::: DATASET ENTRIES

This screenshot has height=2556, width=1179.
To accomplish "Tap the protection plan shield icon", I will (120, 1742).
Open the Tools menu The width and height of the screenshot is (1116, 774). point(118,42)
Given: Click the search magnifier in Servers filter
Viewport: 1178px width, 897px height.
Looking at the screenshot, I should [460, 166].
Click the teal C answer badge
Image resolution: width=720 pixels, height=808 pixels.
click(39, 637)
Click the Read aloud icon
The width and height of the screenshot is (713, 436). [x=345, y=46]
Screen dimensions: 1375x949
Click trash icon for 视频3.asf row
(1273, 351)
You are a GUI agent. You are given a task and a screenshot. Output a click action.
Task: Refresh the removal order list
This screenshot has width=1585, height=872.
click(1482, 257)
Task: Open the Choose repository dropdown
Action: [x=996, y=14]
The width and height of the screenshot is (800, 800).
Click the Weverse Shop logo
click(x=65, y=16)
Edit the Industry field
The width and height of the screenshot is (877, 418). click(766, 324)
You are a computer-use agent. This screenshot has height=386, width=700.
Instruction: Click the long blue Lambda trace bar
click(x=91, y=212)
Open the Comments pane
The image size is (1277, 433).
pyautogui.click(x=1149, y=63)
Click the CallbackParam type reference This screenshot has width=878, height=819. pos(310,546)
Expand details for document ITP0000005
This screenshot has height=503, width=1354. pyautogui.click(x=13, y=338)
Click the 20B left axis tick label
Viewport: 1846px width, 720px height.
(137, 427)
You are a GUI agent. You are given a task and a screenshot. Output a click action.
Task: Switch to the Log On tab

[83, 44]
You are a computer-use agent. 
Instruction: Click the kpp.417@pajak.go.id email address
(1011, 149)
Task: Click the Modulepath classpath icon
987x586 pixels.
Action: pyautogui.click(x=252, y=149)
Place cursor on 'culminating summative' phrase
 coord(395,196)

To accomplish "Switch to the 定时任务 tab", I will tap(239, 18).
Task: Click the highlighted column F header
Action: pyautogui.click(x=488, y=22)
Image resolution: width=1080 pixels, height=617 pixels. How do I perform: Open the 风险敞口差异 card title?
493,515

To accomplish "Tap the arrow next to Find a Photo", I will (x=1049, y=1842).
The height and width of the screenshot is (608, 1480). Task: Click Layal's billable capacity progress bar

::::::

- WORK TASK
From the records above, print only the lines between the one holding "Open the Tools" and the one holding "Click the teal C answer badge", inclusive, exactly as they stand.

- OUTPUT FOR THIS EXERCISE
Open the Tools menu The width and height of the screenshot is (1116, 774). point(118,42)
Given: Click the search magnifier in Servers filter
Viewport: 1178px width, 897px height.
Looking at the screenshot, I should [460, 166].
Click the teal C answer badge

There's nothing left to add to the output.